Document Type

Article

Abstract

We think of scams primarily as a problem for older adults. Indeed, in the past few years, states and the federal government have undertaken a range of legal actions designed to prevent seniors, as a distinct class, from scams-- from more harshly punishing perpetrators of scams directed towards older adults to authorizing financial institutions to closely monitor and rapidly freeze the accounts of their older clients. But this successful, popular, and bipartisan law reform movement has taken place without a thorough empirical understanding of whether, in fact, seniors fall victim to scams more frequently than other age groups.

This study analyzed whether older adults were victimized by scams more frequently than younger adults during roughly the first year of the 2020 COVID-19 pandemic. A group of Americans 65 and older (n = 364) and a group ages 25-35 (n = 388) were recruited online and asked to complete a short survey about their experiences with frauds and scams during the pandemic. The results were statistically analyzed to assess whether there were any differences in how the two groups were solicited by, engaged with, and aware of consequences from four specific common scams of the pandemic, and additional scams not specifically described.

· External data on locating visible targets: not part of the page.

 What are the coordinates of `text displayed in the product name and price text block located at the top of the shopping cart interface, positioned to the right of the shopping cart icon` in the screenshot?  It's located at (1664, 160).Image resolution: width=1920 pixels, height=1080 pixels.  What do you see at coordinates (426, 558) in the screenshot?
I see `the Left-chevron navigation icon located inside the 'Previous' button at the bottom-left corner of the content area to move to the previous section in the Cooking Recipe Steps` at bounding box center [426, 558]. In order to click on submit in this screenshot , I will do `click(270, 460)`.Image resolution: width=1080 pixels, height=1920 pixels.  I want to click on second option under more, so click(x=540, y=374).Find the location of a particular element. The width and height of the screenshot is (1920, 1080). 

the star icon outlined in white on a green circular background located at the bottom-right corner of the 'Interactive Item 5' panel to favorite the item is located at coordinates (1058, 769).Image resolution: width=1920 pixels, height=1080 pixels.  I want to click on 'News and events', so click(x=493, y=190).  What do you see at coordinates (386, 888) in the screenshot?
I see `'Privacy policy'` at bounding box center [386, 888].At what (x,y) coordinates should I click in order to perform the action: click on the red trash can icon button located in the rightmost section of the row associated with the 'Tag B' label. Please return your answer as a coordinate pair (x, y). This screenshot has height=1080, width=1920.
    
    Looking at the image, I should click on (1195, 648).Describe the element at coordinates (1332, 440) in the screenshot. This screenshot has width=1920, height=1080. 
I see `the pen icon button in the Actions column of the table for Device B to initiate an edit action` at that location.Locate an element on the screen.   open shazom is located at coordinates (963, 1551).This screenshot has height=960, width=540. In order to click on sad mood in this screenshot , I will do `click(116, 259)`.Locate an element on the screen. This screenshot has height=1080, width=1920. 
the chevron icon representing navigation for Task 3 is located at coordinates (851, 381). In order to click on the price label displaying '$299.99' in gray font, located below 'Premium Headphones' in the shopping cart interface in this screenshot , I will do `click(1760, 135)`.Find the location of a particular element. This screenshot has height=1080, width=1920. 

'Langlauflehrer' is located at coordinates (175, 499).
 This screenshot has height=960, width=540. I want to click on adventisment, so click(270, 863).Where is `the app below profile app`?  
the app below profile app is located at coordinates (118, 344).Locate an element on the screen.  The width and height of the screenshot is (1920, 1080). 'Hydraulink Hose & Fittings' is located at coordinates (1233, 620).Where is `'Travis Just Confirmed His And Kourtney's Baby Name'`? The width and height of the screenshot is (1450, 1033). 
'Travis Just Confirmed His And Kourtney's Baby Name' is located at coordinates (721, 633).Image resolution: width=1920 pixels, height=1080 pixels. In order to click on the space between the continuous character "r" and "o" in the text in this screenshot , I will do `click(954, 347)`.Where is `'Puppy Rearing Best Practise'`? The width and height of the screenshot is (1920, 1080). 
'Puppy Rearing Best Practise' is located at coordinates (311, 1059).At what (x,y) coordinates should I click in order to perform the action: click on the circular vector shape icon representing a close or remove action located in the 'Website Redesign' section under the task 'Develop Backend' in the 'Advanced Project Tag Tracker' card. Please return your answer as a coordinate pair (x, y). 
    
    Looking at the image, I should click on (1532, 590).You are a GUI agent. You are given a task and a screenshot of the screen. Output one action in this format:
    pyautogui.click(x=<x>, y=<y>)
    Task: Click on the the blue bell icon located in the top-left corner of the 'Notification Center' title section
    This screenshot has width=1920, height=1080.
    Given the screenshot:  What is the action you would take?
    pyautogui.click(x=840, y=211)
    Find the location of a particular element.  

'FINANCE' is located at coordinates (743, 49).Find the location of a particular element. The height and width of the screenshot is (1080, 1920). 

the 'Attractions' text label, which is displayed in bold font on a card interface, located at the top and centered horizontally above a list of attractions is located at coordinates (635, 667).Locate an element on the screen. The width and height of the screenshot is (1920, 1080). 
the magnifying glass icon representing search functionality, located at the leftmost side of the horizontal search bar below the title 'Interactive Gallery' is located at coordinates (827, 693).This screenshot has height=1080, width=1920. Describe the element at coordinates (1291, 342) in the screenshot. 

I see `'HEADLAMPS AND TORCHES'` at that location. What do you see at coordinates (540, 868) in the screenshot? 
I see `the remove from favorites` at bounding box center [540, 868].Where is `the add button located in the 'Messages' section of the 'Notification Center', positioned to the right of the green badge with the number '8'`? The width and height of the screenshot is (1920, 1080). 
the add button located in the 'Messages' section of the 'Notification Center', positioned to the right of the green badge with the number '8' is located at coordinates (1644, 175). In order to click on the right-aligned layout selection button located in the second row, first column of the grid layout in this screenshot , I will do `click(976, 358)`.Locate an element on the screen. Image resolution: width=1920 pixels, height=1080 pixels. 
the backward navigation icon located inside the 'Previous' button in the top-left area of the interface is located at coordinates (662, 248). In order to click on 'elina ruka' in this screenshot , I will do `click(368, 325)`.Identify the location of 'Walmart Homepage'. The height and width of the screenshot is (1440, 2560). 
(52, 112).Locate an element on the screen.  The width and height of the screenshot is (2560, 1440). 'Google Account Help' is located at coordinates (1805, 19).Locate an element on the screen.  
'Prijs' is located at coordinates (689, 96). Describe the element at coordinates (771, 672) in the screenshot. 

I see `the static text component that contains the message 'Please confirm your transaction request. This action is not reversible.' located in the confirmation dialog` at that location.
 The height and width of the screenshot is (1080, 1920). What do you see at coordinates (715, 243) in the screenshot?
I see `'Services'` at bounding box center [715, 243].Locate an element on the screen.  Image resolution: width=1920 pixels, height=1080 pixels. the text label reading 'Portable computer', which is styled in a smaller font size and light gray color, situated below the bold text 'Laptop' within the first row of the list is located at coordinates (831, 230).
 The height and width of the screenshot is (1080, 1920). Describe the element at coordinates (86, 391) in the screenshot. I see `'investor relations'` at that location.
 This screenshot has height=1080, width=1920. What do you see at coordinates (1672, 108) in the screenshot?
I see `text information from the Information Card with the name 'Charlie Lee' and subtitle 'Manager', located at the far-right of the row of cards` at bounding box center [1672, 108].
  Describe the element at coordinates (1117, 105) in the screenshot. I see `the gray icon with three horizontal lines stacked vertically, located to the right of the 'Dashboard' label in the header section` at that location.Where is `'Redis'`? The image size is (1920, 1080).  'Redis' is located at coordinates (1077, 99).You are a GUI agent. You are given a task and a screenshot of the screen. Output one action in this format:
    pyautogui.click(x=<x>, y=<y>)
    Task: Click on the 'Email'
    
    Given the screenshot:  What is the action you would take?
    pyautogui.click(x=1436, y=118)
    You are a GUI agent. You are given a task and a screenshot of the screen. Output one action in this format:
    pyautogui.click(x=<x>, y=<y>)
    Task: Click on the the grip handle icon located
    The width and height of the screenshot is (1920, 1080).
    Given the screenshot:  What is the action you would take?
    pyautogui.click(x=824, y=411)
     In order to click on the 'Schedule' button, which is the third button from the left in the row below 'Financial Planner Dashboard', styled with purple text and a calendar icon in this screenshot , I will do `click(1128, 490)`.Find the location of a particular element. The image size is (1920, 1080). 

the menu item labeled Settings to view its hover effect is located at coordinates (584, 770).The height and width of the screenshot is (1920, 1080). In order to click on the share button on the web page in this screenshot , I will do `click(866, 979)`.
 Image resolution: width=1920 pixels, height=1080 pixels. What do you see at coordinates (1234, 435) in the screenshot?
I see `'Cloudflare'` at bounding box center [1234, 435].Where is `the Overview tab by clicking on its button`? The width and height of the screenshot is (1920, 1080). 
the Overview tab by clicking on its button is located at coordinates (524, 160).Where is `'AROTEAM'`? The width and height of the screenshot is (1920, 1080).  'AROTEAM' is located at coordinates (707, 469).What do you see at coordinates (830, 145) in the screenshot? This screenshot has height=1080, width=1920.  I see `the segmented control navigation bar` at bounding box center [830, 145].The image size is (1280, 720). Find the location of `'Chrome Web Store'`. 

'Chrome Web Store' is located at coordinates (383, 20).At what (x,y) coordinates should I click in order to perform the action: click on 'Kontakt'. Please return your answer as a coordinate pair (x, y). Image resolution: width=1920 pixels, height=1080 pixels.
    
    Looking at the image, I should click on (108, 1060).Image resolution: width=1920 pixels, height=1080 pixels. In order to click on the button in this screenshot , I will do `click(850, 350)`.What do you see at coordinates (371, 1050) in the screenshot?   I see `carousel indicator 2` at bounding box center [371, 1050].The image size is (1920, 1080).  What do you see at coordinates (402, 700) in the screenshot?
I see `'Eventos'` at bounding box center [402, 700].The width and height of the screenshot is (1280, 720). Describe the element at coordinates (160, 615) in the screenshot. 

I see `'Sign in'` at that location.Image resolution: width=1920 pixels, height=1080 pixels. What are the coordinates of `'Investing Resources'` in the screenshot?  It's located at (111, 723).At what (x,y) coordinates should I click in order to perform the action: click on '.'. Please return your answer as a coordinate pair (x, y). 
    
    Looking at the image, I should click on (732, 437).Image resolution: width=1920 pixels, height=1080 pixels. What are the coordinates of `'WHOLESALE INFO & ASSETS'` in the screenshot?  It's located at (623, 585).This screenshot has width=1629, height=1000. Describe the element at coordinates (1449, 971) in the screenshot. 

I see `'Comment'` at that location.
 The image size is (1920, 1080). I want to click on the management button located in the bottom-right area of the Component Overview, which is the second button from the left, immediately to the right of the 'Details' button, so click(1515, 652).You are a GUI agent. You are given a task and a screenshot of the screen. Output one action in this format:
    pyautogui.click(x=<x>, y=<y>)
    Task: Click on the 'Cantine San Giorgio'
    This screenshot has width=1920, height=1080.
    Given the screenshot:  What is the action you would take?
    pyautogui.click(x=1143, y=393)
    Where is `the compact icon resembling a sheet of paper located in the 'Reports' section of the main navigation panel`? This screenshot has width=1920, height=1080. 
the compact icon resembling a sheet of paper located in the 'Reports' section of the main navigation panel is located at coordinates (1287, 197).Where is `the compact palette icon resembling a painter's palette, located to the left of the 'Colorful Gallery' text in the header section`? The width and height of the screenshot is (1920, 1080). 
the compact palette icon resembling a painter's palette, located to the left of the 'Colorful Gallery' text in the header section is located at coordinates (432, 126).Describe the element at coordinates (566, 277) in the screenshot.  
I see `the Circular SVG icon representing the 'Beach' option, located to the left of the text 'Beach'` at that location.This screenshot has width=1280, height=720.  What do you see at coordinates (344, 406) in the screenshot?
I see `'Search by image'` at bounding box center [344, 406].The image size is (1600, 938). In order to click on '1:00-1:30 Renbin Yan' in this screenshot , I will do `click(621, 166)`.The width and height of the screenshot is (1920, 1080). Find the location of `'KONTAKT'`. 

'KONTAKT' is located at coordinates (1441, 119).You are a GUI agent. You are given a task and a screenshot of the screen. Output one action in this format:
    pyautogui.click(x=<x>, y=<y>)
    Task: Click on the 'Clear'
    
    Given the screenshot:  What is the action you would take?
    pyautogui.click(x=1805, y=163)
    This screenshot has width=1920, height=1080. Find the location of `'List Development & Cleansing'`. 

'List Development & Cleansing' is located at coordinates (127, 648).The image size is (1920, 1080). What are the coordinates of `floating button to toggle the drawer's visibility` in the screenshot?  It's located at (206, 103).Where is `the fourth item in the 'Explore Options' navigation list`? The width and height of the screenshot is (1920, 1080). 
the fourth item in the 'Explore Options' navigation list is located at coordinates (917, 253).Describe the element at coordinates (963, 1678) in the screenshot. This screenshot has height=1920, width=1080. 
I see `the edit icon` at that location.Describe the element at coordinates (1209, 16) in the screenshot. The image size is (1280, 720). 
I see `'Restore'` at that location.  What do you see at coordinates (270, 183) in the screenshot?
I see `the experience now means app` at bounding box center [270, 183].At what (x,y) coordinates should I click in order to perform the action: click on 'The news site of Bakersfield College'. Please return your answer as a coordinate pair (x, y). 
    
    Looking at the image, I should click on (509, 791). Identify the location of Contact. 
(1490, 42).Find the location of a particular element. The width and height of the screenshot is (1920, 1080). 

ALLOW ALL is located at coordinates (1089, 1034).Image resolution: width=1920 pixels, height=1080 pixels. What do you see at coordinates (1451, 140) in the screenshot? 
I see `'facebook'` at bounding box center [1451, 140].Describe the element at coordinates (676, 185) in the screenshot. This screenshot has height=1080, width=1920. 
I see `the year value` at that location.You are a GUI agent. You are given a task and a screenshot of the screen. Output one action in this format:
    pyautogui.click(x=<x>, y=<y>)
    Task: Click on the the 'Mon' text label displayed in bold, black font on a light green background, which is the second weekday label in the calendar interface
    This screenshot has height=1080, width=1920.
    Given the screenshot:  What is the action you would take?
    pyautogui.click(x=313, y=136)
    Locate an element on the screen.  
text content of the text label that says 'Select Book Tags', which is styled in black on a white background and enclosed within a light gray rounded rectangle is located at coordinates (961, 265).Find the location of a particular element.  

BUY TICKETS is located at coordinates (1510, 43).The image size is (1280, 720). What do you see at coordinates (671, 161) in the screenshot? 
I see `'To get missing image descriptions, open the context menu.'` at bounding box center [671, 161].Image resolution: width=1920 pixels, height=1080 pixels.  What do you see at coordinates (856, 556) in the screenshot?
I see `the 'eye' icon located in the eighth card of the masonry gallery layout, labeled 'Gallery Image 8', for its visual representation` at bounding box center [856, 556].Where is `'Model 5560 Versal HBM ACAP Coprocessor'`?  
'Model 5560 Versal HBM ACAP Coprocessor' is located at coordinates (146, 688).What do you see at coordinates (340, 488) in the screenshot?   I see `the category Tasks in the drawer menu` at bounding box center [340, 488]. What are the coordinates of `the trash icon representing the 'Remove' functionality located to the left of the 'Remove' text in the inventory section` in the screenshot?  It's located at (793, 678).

The results unsettle conventional wisdom on the shape of scam victimization. The younger group engaged with scams three times more frequently than the older group, and this disparity was statistically significant (12% to 4%; c2 = 16.41; p = .000051). Moreover, more younger adults engaged with scams than older adults as a percentage of those who had been solicited--that is, younger adults were more susceptible to scams. Although further research is required, in designing legal and policy solutions to the challenge of frauds and scams, we must acknowledge that the problem may not be limited to--nor even be most prevalent among--seniors.